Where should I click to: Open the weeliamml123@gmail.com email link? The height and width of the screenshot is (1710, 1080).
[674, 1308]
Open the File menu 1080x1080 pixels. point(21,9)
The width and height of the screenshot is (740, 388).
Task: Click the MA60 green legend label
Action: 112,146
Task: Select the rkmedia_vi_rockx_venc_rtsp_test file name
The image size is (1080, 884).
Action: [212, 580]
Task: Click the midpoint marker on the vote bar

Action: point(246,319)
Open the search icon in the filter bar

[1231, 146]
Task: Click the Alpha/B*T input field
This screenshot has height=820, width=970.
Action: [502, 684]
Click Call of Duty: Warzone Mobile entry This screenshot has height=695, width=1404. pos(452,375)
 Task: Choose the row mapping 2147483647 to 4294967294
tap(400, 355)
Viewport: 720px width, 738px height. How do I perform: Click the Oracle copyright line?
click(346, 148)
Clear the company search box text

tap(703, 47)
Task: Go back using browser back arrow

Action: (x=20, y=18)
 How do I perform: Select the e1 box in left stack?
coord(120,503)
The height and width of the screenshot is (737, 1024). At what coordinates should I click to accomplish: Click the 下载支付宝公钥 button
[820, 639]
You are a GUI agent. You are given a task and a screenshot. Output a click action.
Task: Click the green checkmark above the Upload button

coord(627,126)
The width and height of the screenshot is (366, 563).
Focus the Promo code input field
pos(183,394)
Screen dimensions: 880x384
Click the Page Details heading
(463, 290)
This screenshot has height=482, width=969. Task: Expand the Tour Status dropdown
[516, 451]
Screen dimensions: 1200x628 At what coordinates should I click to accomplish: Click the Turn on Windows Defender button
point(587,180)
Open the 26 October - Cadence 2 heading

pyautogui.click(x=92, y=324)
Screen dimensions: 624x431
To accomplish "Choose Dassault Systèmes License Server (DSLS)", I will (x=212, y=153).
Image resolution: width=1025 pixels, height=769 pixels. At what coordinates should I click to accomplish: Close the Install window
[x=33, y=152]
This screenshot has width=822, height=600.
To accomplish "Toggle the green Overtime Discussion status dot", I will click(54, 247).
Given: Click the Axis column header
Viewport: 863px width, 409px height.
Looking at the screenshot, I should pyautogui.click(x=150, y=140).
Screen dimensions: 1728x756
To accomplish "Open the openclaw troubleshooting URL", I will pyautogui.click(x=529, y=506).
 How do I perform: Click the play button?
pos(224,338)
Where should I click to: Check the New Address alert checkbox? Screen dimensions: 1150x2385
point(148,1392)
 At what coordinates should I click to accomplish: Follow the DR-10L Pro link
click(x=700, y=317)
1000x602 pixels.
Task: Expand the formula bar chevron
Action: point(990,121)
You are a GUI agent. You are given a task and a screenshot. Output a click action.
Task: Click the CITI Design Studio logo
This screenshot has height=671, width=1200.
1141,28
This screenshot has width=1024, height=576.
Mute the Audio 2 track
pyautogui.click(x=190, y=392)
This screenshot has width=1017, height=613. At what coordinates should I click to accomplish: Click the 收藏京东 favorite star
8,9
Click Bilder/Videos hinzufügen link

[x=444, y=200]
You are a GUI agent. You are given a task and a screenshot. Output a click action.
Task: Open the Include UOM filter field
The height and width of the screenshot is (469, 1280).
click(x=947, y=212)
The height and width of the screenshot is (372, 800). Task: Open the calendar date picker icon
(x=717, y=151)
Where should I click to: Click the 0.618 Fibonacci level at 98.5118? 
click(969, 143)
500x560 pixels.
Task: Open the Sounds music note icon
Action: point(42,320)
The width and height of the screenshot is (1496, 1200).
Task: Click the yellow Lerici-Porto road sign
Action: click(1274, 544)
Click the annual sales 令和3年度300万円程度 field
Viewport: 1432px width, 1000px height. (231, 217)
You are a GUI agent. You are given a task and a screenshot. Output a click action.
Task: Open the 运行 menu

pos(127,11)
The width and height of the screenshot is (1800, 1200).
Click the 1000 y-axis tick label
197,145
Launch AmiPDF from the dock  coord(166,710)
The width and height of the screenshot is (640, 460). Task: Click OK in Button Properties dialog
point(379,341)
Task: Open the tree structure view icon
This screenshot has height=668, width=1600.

^^^^^^^^

*WORK TASK*
Repeat the data exactly. Omit nothing.

*ANSWER SECTION*
Where should I click to: Open the weeliamml123@gmail.com email link? The height and width of the screenshot is (1710, 1080).
[674, 1308]
Open the File menu 1080x1080 pixels. point(21,9)
The width and height of the screenshot is (740, 388).
Task: Click the MA60 green legend label
Action: 112,146
Task: Select the rkmedia_vi_rockx_venc_rtsp_test file name
The image size is (1080, 884).
Action: [212, 580]
Task: Click the midpoint marker on the vote bar

Action: point(246,319)
Open the search icon in the filter bar

[1231, 146]
Task: Click the Alpha/B*T input field
This screenshot has height=820, width=970.
Action: [502, 684]
Click Call of Duty: Warzone Mobile entry This screenshot has height=695, width=1404. pos(452,375)
 Task: Choose the row mapping 2147483647 to 4294967294
tap(400, 355)
Viewport: 720px width, 738px height. How do I perform: Click the Oracle copyright line?
click(346, 148)
Clear the company search box text

tap(703, 47)
Task: Go back using browser back arrow

Action: (x=20, y=18)
 How do I perform: Select the e1 box in left stack?
coord(120,503)
The height and width of the screenshot is (737, 1024). At what coordinates should I click to accomplish: Click the 下载支付宝公钥 button
[820, 639]
You are a GUI agent. You are given a task and a screenshot. Output a click action.
Task: Click the green checkmark above the Upload button

coord(627,126)
The width and height of the screenshot is (366, 563).
Focus the Promo code input field
pos(183,394)
Screen dimensions: 880x384
Click the Page Details heading
(463, 290)
This screenshot has height=482, width=969. Task: Expand the Tour Status dropdown
[516, 451]
Screen dimensions: 1200x628 At what coordinates should I click to accomplish: Click the Turn on Windows Defender button
point(587,180)
Open the 26 October - Cadence 2 heading

pyautogui.click(x=92, y=324)
Screen dimensions: 624x431
To accomplish "Choose Dassault Systèmes License Server (DSLS)", I will (x=212, y=153).
Image resolution: width=1025 pixels, height=769 pixels. At what coordinates should I click to accomplish: Close the Install window
[x=33, y=152]
This screenshot has width=822, height=600.
To accomplish "Toggle the green Overtime Discussion status dot", I will click(54, 247).
Given: Click the Axis column header
Viewport: 863px width, 409px height.
Looking at the screenshot, I should pyautogui.click(x=150, y=140).
Screen dimensions: 1728x756
To accomplish "Open the openclaw troubleshooting URL", I will pyautogui.click(x=529, y=506).
 How do I perform: Click the play button?
pos(224,338)
Where should I click to: Check the New Address alert checkbox? Screen dimensions: 1150x2385
point(148,1392)
 At what coordinates should I click to accomplish: Follow the DR-10L Pro link
click(x=700, y=317)
1000x602 pixels.
Task: Expand the formula bar chevron
Action: point(990,121)
You are a GUI agent. You are given a task and a screenshot. Output a click action.
Task: Click the CITI Design Studio logo
This screenshot has height=671, width=1200.
1141,28
This screenshot has width=1024, height=576.
Mute the Audio 2 track
pyautogui.click(x=190, y=392)
This screenshot has width=1017, height=613. At what coordinates should I click to accomplish: Click the 收藏京东 favorite star
8,9
Click Bilder/Videos hinzufügen link

[x=444, y=200]
You are a GUI agent. You are given a task and a screenshot. Output a click action.
Task: Open the Include UOM filter field
The height and width of the screenshot is (469, 1280).
click(x=947, y=212)
The height and width of the screenshot is (372, 800). Task: Open the calendar date picker icon
(x=717, y=151)
Where should I click to: Click the 0.618 Fibonacci level at 98.5118? 
click(969, 143)
500x560 pixels.
Task: Open the Sounds music note icon
Action: point(42,320)
The width and height of the screenshot is (1496, 1200).
Task: Click the yellow Lerici-Porto road sign
Action: click(1274, 544)
Click the annual sales 令和3年度300万円程度 field
Viewport: 1432px width, 1000px height. (231, 217)
You are a GUI agent. You are given a task and a screenshot. Output a click action.
Task: Open the 运行 menu

pos(127,11)
The width and height of the screenshot is (1800, 1200).
Click the 1000 y-axis tick label
197,145
Launch AmiPDF from the dock  coord(166,710)
The width and height of the screenshot is (640, 460). Task: Click OK in Button Properties dialog
point(379,341)
Task: Open the tree structure view icon
This screenshot has height=668, width=1600.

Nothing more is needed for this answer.